In my previous post I discussed the practice of putting data quality processes as close to data sources as possible. Historically this meant data quality happened during data integration in preparation for loading quality data into an enterprise data warehouse (EDW) or a master data management (MDM) hub. Nowadays, however, there’s a lot of source data available to the enterprise and a significant amount of it doesn’t pass through an EDW or MDM process before it’s used. This begs the question: Where should data quality happen?

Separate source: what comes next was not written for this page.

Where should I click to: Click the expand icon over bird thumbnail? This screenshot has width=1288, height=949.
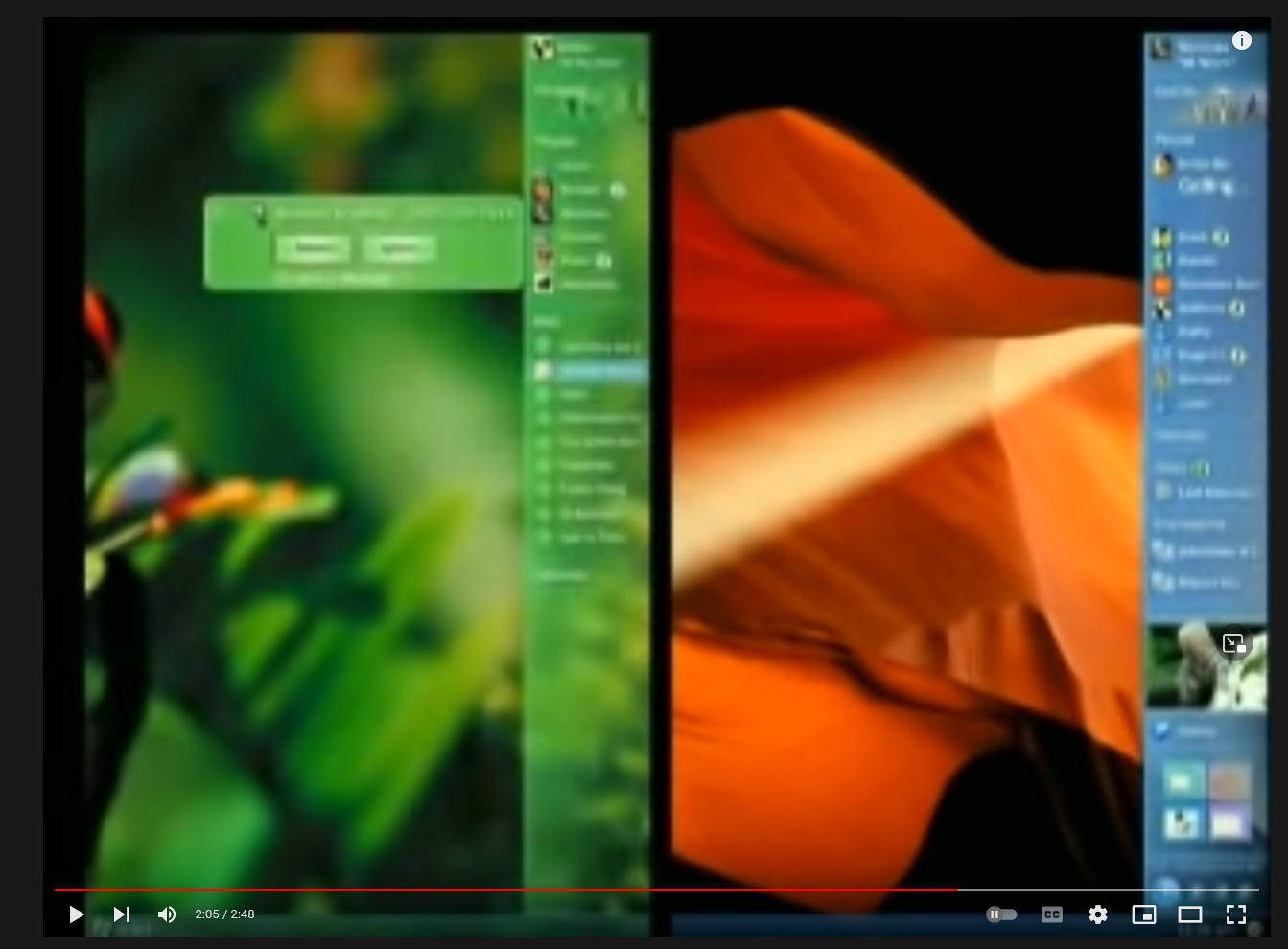coord(1234,643)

Wherever there’s data, there should be a warning label
Every few weeks I make chili in my slow cooker (I call it “wimpy chili” since I don’t like really spicy food) – it’s a simple recipe that's easy to make. One of the main ingredients is ground beef. Grocery stores offer a wide variety of options including ground chuck, ground round and ground sirloin. All beef that has been ground up contains a mixture of meat and fat, so ground beef is labeled to warn consumers about the amount of fat it contains. Perhaps primed by the Pareto principle, when I make chili I purchase ground beef that’s 80% meat and 20% fat.
The amount of fat in ground beef is analogous to the amount of poor quality in the data business users consume. You shouldn’t consume ground beef without knowing its fat content. Likewise you shouldn’t consume data without knowing its quality. So, wherever there’s data (in Hadoop, in-stream, in-memory, in-database, in-cloud), there should be a warning label.

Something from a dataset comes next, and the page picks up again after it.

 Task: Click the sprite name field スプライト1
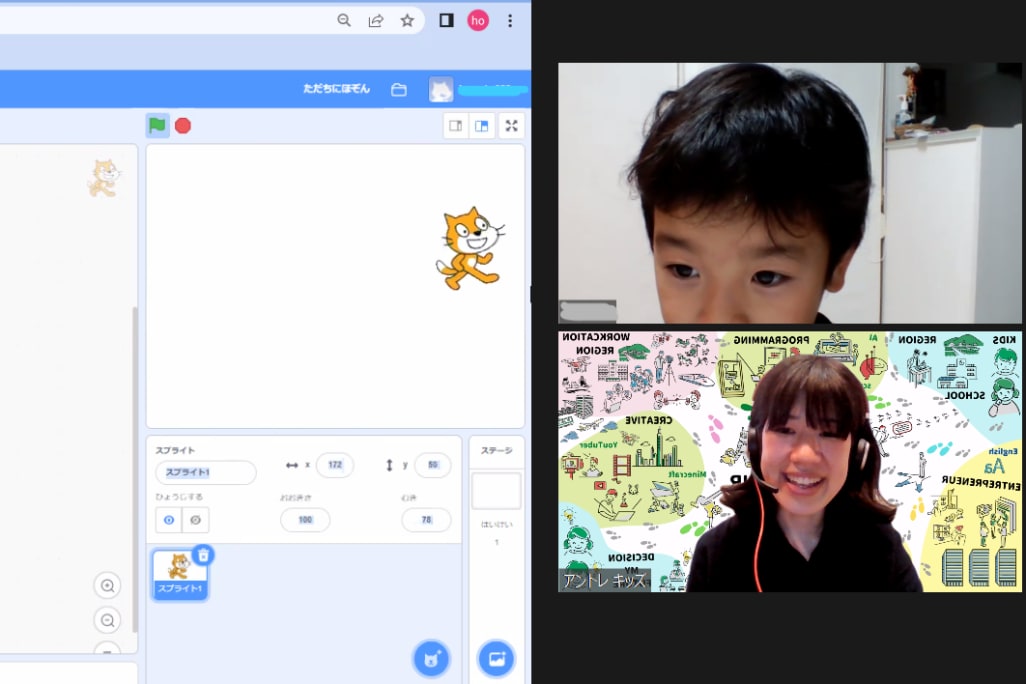click(205, 472)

A warning label for data quality could be implemented as a series of yes/no or pass/fail flags appended to all data structures and populated by callable services that perform some simple data quality checks. Examples include:
- Whether all critical fields were complete (i.e., populated with non-NULL data values).
- Whether fields were populated with a valid format (e.g., social security number, date of birth, postal code).
- Whether fields were populated with a valid value (e.g., gender code, state abbreviation, country code).
- Whether a duplicate check was performed when a customer or product record was created.
These simple checks wouldn’t guarantee high-quality data, but they would warn business users about how much poor quality data they might be consuming. They might also provide a rapid assessment of whether additional data quality processing is needed before data can be put to specific business uses.
Data quality shouldn’t happen more than once
No matter where you think data quality should happen, make sure it doesn’t happen more than once. The enterprise needs standard, repeatable methods for maintaining high-quality data. Data quality functions (profiling, parsing, standardizing, matching, consolidating, enriching) should be reusable services embedded into batch, real-time and streaming processes. This way, wherever data happens to be, data quality happens to be there as well.